A Nakata divulga para o mecânico dicas de diagnóstico e boa conservação para as juntas homocinéticas. O mecânico deve orientar seu cliente a tomar alguns cuidados para que o componente tenha vida útil mais longa.
“O excesso de torque e trancos na arrancada podem provocar maior desgaste na peça”, afirma o supervisor de serviços da Nakata, Jair Silva. Segundo o especialista, veículo com problema de alinhamento e que esterce acima do máximo recomendado pode até provocar a quebra da junta homocinética, assim como excesso de carga e trancos também podem danificar a peça.
“É preciso ficar atento nas curvas. Ruídos e estalos ao esterçar o veículo podem ser sinais de que está na hora de fazer a manutenção na junta homocinética”, ressalta Jair, acrescentando que graxa no piso onde o veículo fica estacionado também pode indicar problemas na peça. Já se o barulho for originado ao acelerar o carro em linha reta pode ser defeito na junta deslizante do lado do câmbio, diz o especialista.
O problema pode ser causado pela coifa, que é a manga de borracha que protege a junta homocinética da contaminação de resíduos como poeira, chuva e lama.
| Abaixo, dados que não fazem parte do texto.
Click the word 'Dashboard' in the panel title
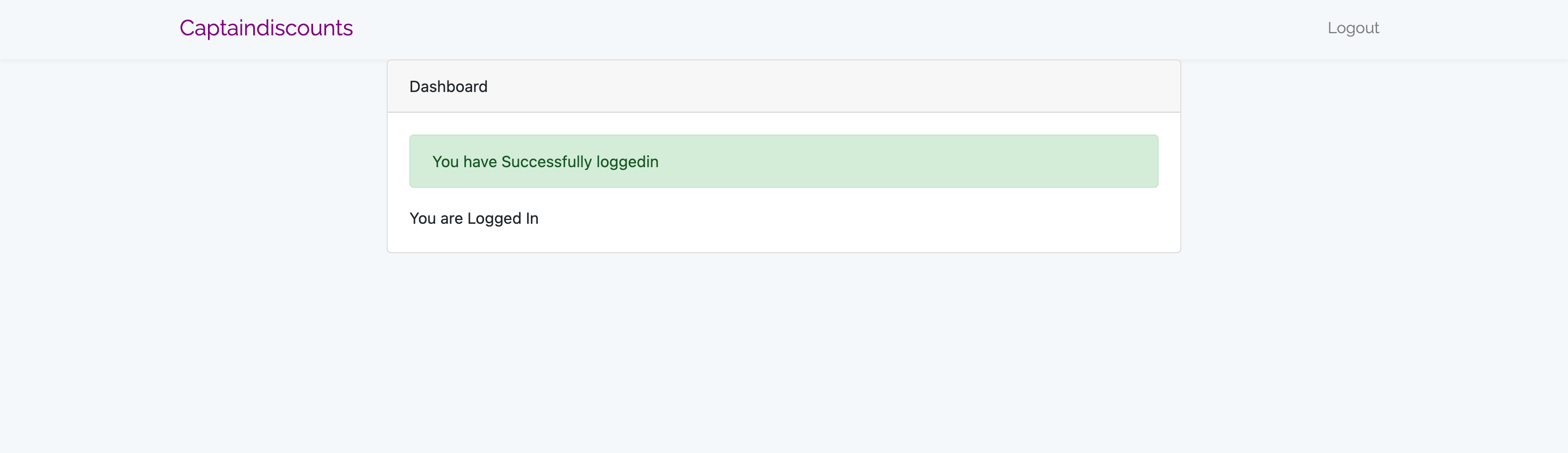Viewport: 1568px width, 453px height. point(448,87)
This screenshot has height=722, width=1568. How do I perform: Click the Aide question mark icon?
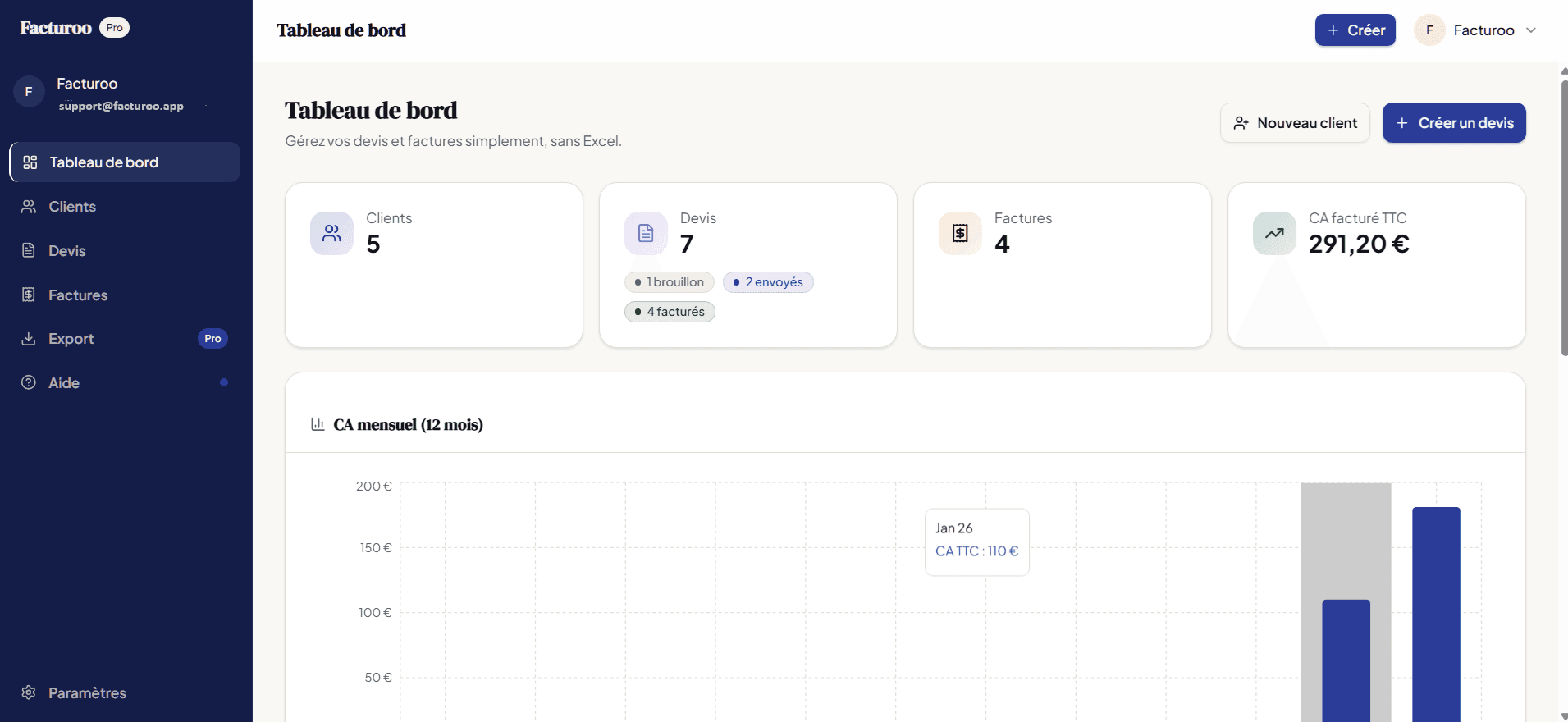coord(29,382)
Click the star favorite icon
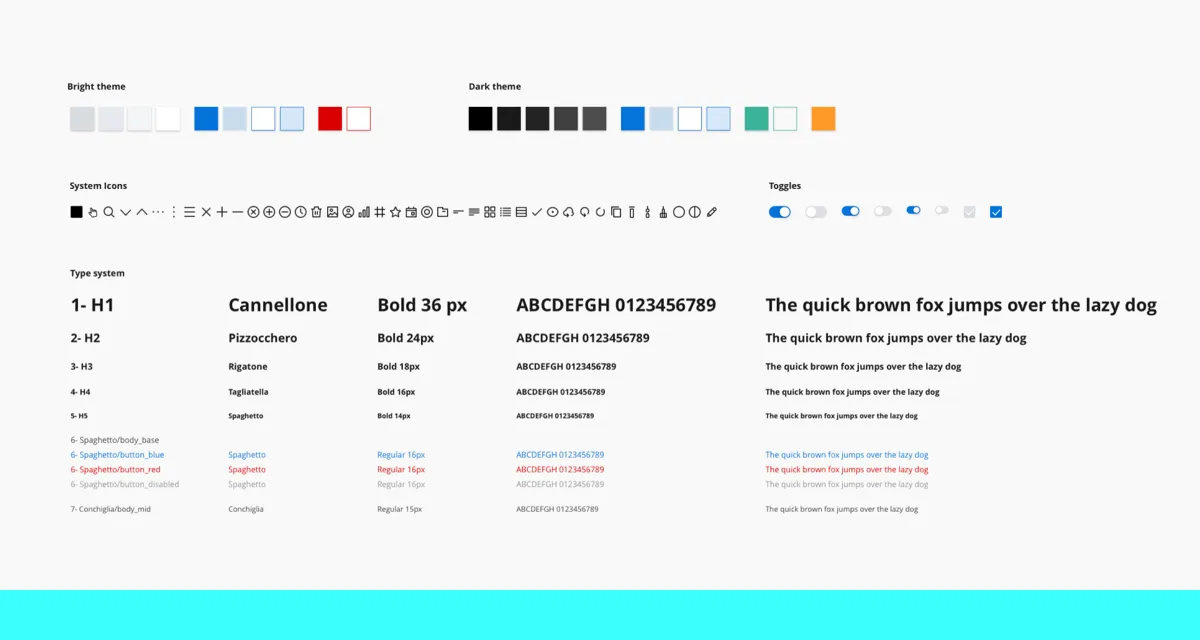The width and height of the screenshot is (1200, 640). tap(395, 211)
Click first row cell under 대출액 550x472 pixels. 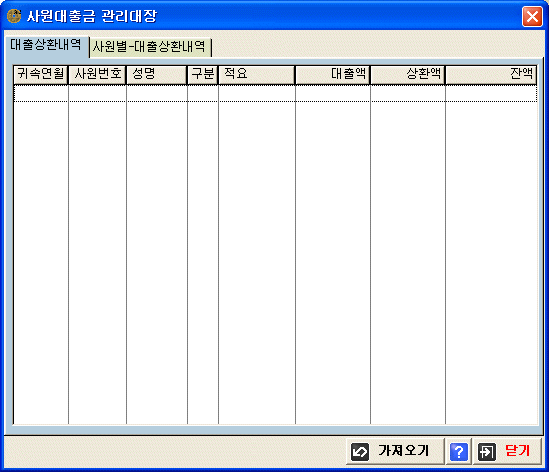click(333, 94)
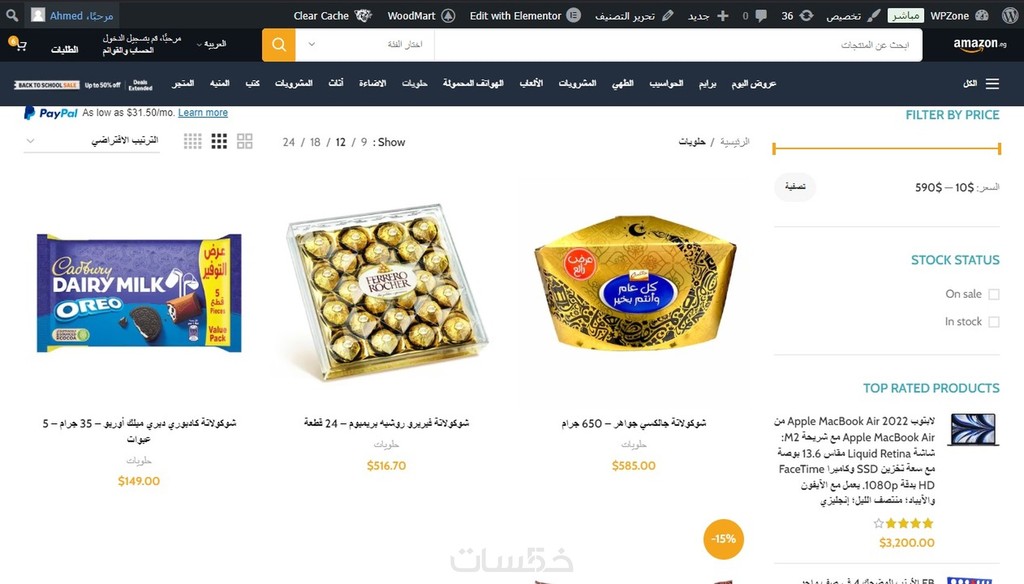Click the admin bar search magnifier

click(x=12, y=15)
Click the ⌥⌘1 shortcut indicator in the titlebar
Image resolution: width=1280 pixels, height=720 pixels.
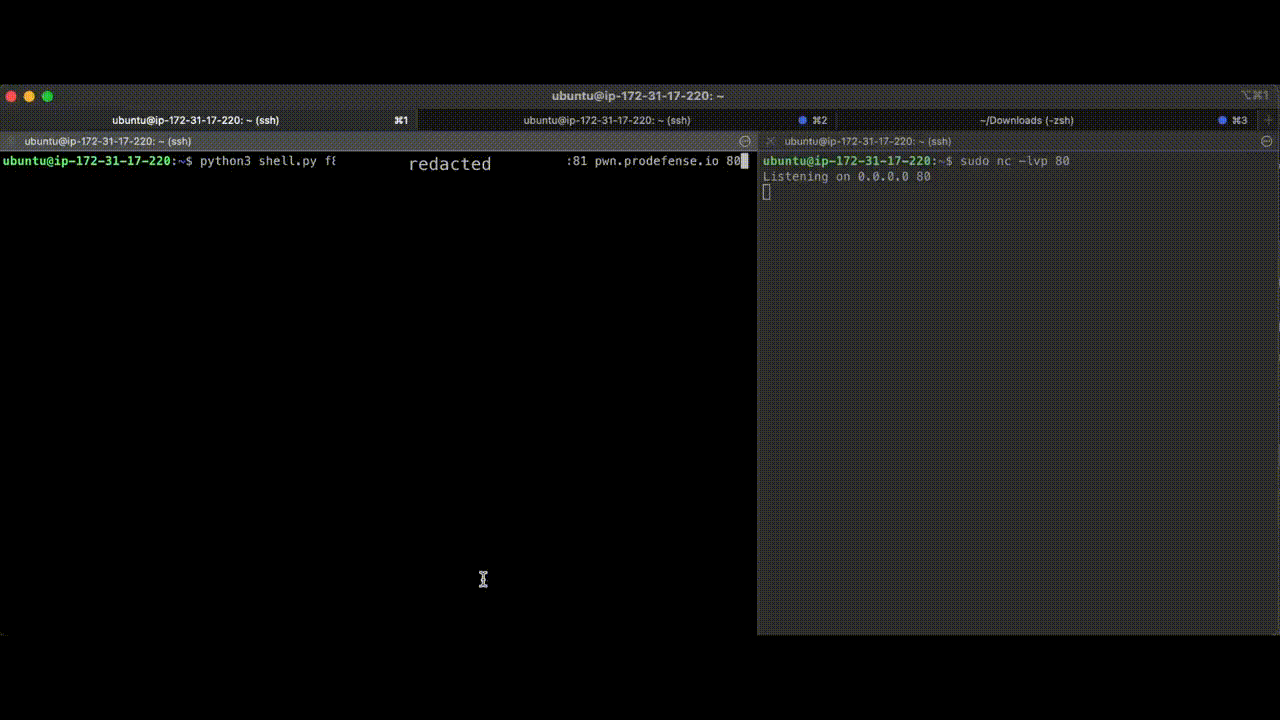[1254, 95]
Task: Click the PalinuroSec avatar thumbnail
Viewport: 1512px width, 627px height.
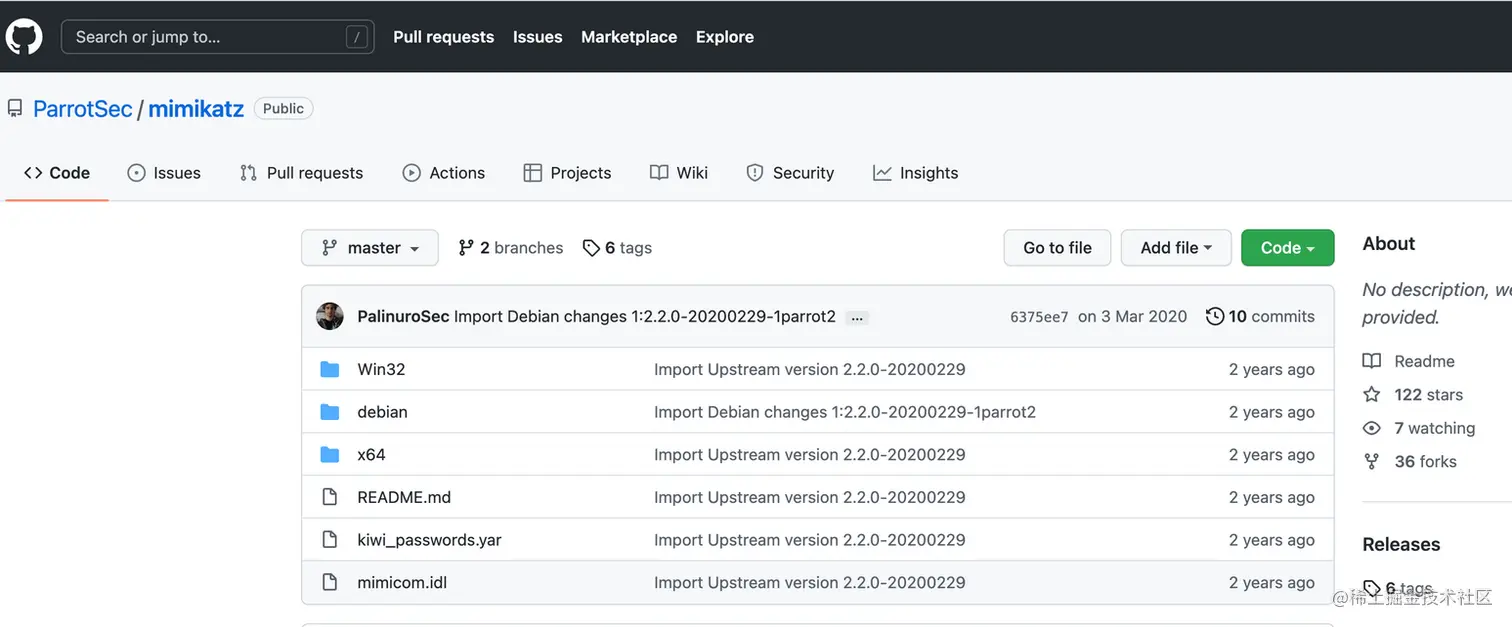Action: click(330, 316)
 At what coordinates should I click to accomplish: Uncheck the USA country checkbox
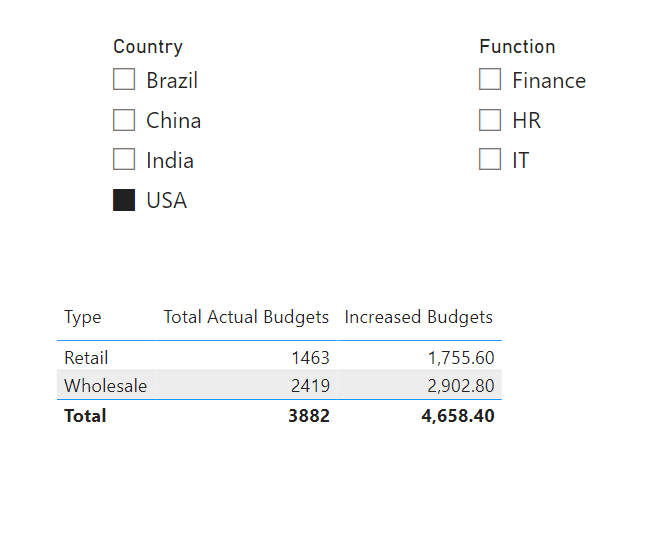coord(124,200)
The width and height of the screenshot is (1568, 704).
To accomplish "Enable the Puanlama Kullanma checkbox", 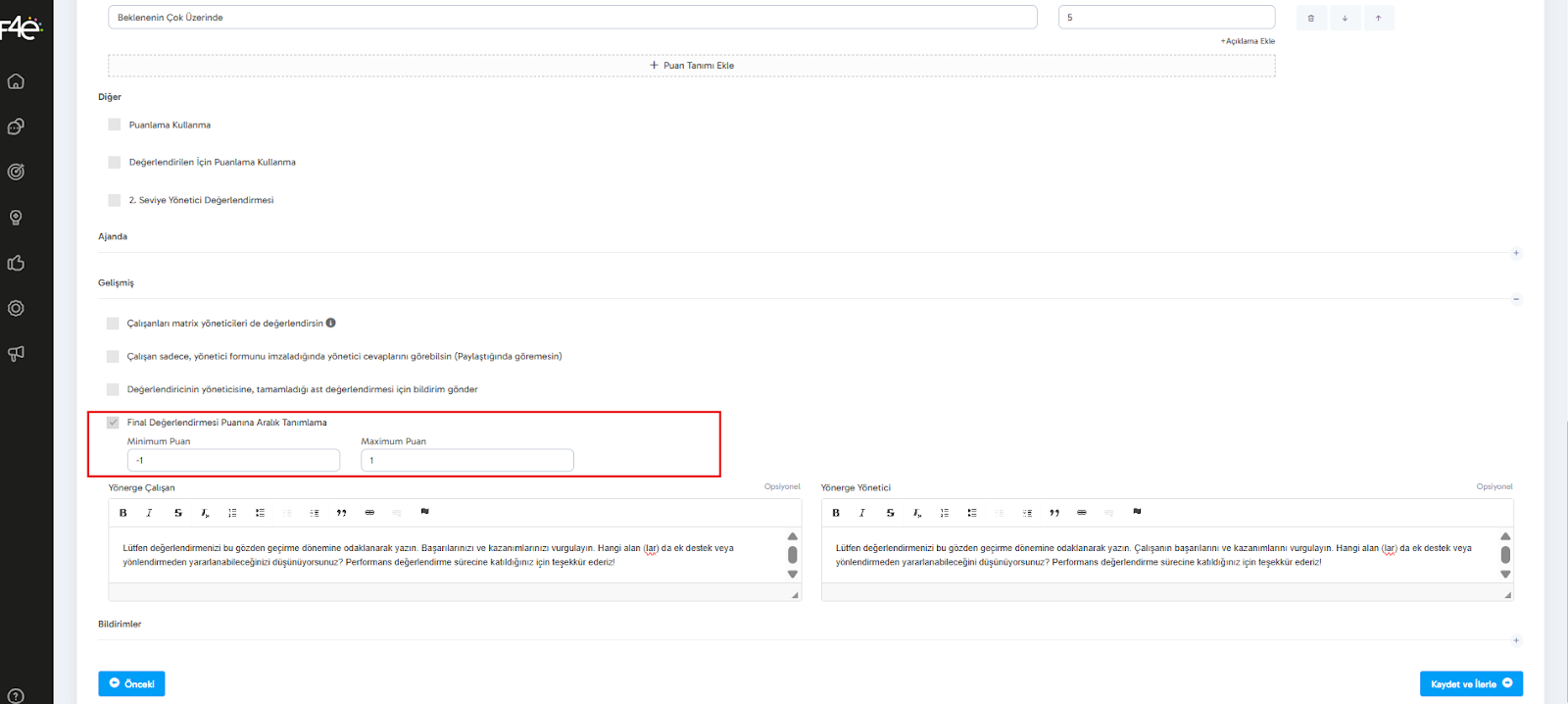I will 115,125.
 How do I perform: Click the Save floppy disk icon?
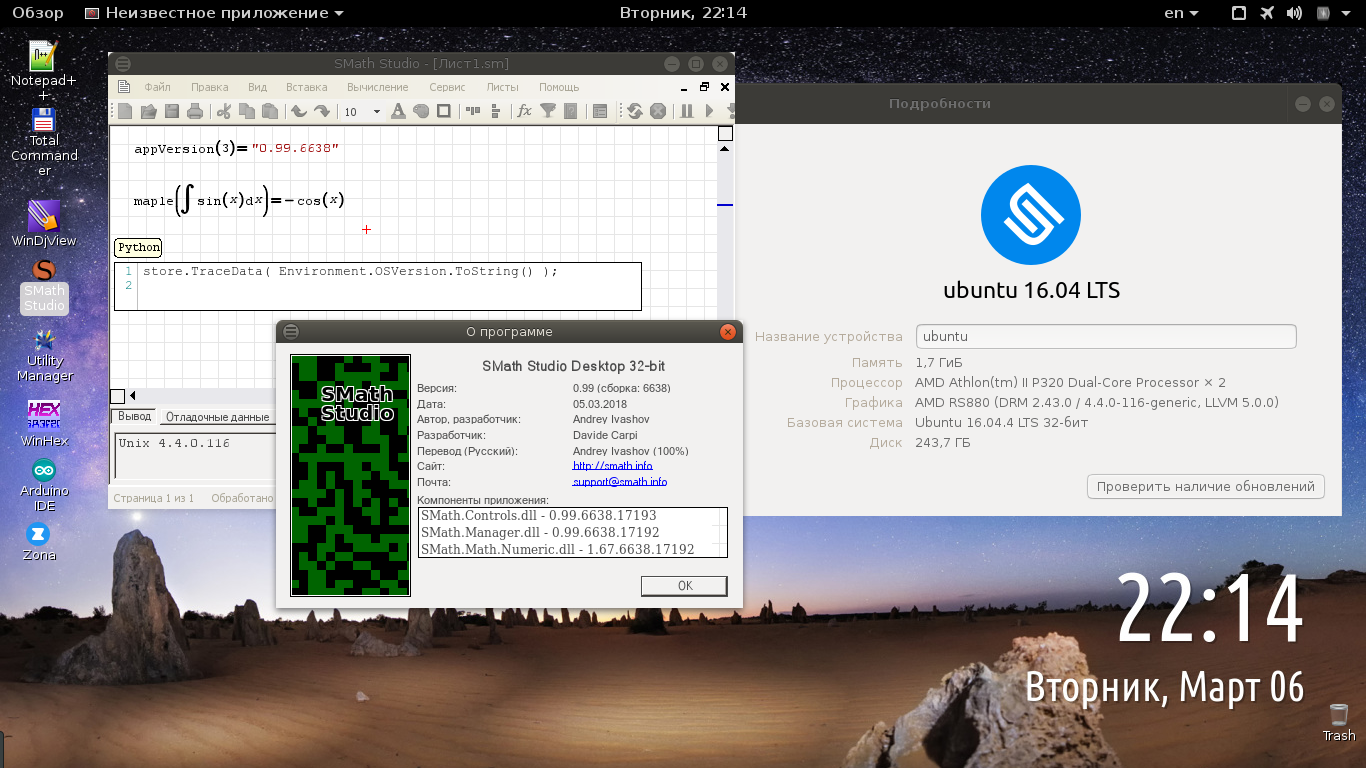coord(172,111)
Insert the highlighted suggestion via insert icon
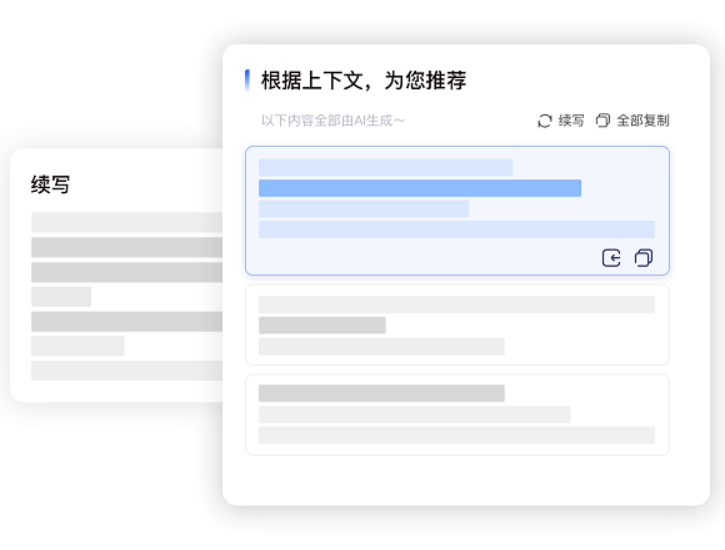Screen dimensions: 725x550 click(x=611, y=258)
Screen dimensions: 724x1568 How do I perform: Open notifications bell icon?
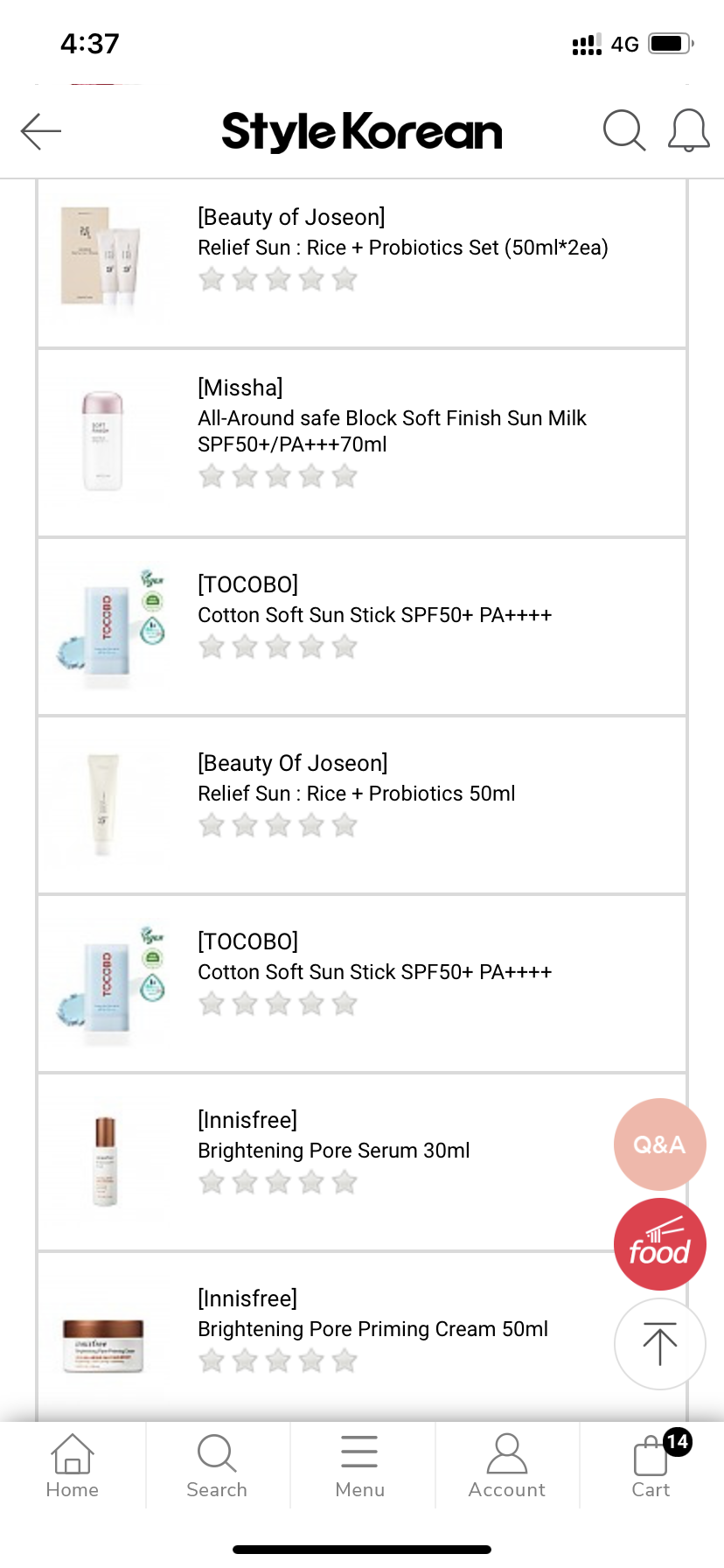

O mecânico deve estar atento à rupturas e rasgos na borracha. “Uma vez cortada, há penetração de abrasivos para o interior da coifa e perda de graxa, o que ocasiona desgaste e marcas profundas que provocarão ruídos”, adverte o supervisor de serviços da Nakata.
Por isso, segundo a Nakata, o mecânico deve orientar seu cliente a levar seu carro para avaliação da junta homocinética, principalmente da coifa, a cada 5 ou 10 mil km. A marca explica que a durabilidade da junta homocinética pode ser extensa dependendo das condições de uso do veículo. Em caso de quebra de qualquer uma das juntas, o veículo não traciona e para de funcionar. Jair Silva lembra também que, caso ocorra a troca da junta homocinética, é necessário realizar o alinhamento do veiculo.